Next Article in Journal
Using Artificial Intelligence-Enhanced Sensing and Wearable Technology in Sports Medicine and Performance Optimisation
Next Article in Special Issue
Comparison of Pre-Trained YOLO Models on Steel Surface Defects Detector Based on Transfer Learning with GPU-Based Embedded Devices
Previous Article in Journal
Three-Dimensional Foot Position Estimation Based on Footprint Shadow Image Processing and Deep Learning for Smart Trampoline Fitness System
Previous Article in Special Issue
0-Dimensional Persistent Homology Analysis Implementation in Resource-Scarce Embedded Systems
 
 
Article
Peer-Review Record

Deep Learning-Based Feature Extraction of Acoustic Emission Signals for Monitoring Wear of Grinding Wheels

Sensors 2022, 22(18), 6911; https://doi.org/10.3390/s22186911
by D. González 1, J. Alvarez 2, J. A. Sánchez 1,*, L. Godino 1 and I. Pombo 1
Reviewer 1:
Reviewer 2: Anonymous
Reviewer 3:
Sensors 2022, 22(18), 6911; https://doi.org/10.3390/s22186911
Submission received: 6 July 2022 / Revised: 9 September 2022 / Accepted: 12 September 2022 / Published: 13 September 2022

Round 1

Reviewer 1 Report

The article is devoted to an interesting and practically important topic of monitoring wear of grinding wheels. However, there are a few comments.
1. Authors should double-check formula 1, because the dimensions of the left and right sides does not match. [P] = W = J/s, [ae] = mm, [vw] = mm/min, so P / (ae*vw) = 60*J/mm2, however [ec] = J/mm3.
2. Authors should add labels on axis figures 2, 3, 4.
3. The authors should expand Section 3 and explain how exactly the result of the FFT processing of the AE signal (1D value of high dimension about 300_000) goes to the ResNet18 input (2D value of the dimension 224*224), as well as what is the dimension of the ResNet18 output and how it gets to the input t -SNE and PCA for further dimension reduction.
4. It follows from Section 4 that the methods used are good at separating the signals related to the Initial stage (green dots), and much worse distinguish between the Intermediate stage (blue dots) and End of service Life (red dots) using clustering in 2 dimensions. Can these results be improved by clustering in 3 dimensions?

Author Response

Please see the attached file

Author Response File: Author Response.pdf

Reviewer 2 Report

The results of t-SNE and PCA analysis show the excellent efficiency of the pre-trained CNN for automated feature extraction from FFT plots. However, some minor issues need to be addressed before publication.

1) Section 3.2: What are the inputs and outputs of the CNN in this method? What are the features extracted by the neural network from the frequency domain FFT plots?

2) Section 4: It seems that no results of the DL-based feature extraction were shown.

3) PCA is linear while t-SNE is a nonlinear dimension reduction algorithm. Why can the efficiency of CNN be judged by the performance of these two unsupervised algorithms?

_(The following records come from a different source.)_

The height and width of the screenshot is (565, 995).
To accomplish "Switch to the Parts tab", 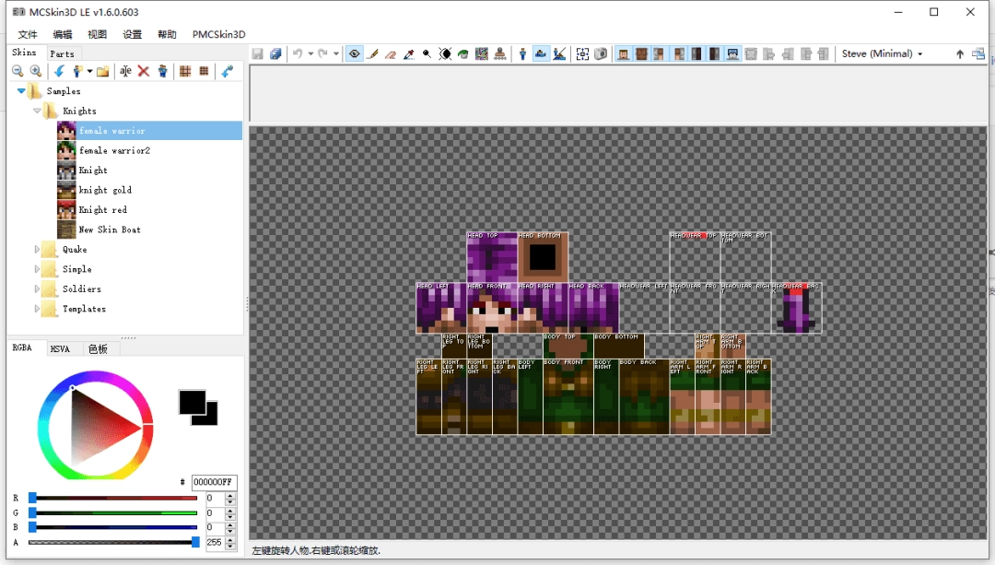I will pyautogui.click(x=64, y=53).
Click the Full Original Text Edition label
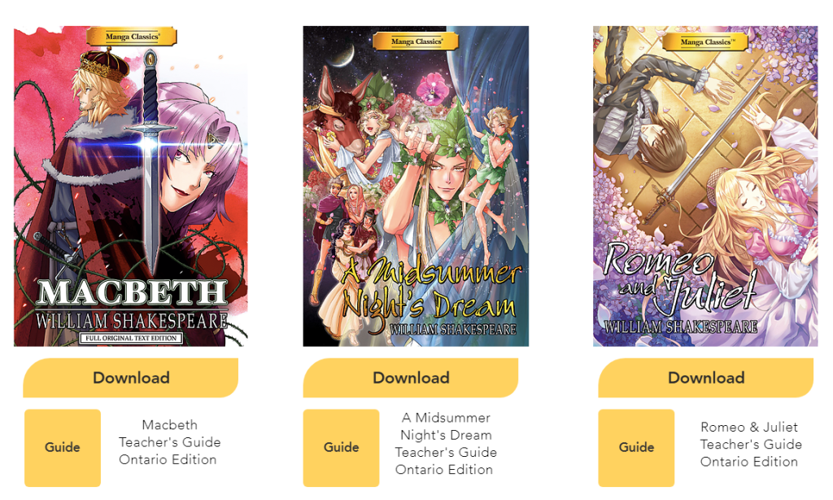833x500 pixels. [x=131, y=338]
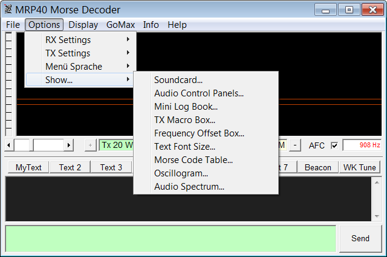This screenshot has height=257, width=387.
Task: Open the Morse Code Table
Action: point(193,160)
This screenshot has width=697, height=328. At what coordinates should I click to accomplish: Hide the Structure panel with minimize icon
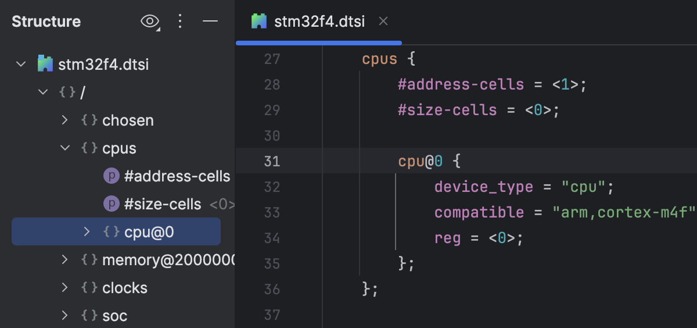coord(210,22)
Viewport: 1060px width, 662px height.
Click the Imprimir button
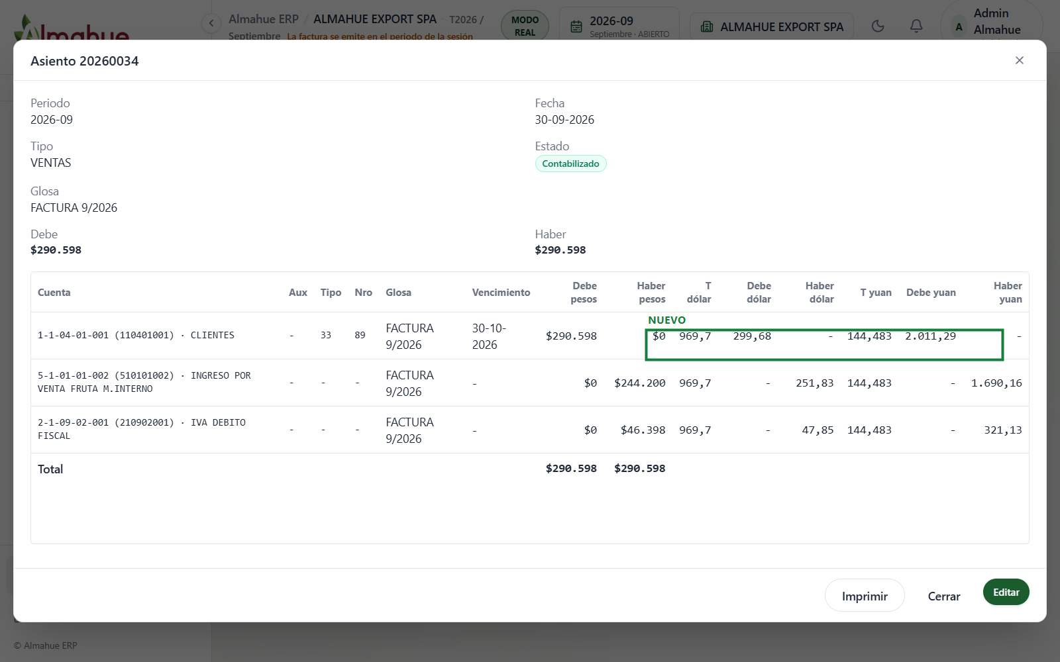pyautogui.click(x=865, y=596)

4) In practice, many different industrial grinding conditions exit. Considering of the generalization performance of the neural network, whether is this method suitable for other grinding conditions?

Author Response

Please see the attached file

Author Response File: Author Response.pdf

Reviewer 3 Report

The article is devoted to the processing of audio signals by machine learning methods. The topic of the article is relevant. The structure of the article does not correspond to that adopted in the MDPI for research articles (Introduction (including a review of analogues), Models and methods, Experiments, Discussion, Conclusions Nomenclature). The article is easy to read. The level of English is acceptable. The quality of the figures is acceptable. I recommend to the authors in Fig. 7-12 use geometrically different symbols instead of multicolored dots to represent clusters. The article cites 34 sources, not all of which are relevant. The list itself is sloppy.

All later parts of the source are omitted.